=== Data shown ===
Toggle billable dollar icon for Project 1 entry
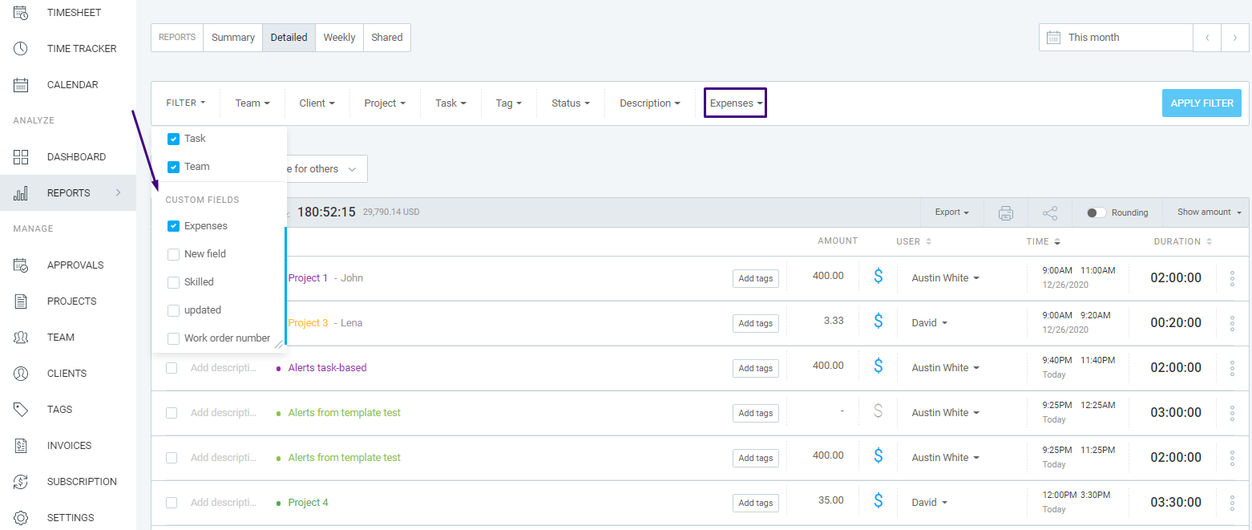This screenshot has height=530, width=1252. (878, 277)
===
=== Data shown ===
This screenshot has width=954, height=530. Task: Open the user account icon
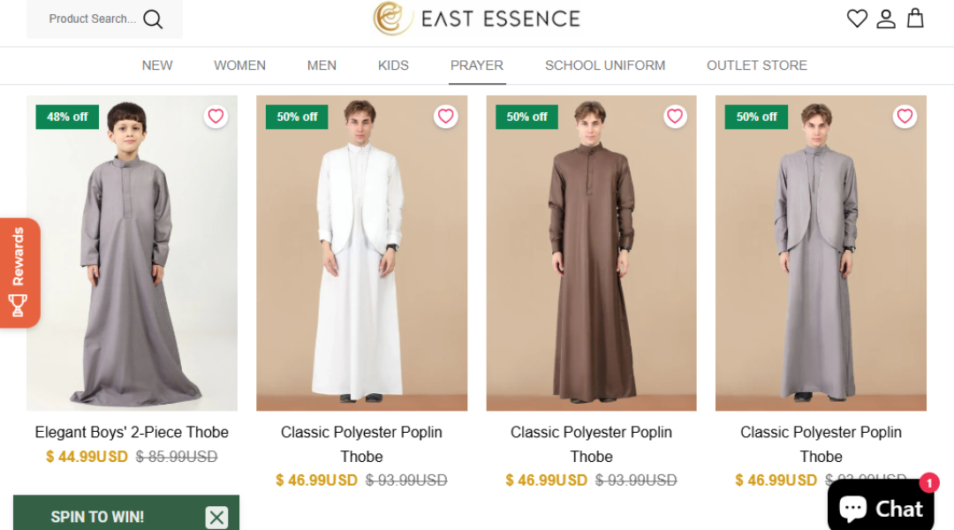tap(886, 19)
===
=== Data shown ===
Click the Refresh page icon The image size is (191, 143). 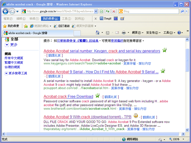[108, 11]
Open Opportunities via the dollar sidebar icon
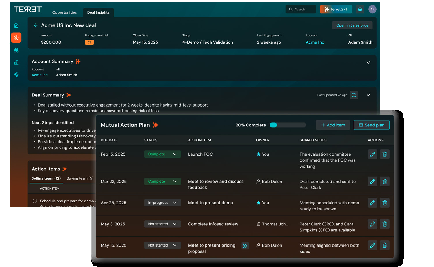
===
** Problem **
Find every line in the listing above that contains the word "dollar", and copy each of those lines. Case counts.

** Full answer **
Toggle billable dollar icon for Project 1 entry
Open Opportunities via the dollar sidebar icon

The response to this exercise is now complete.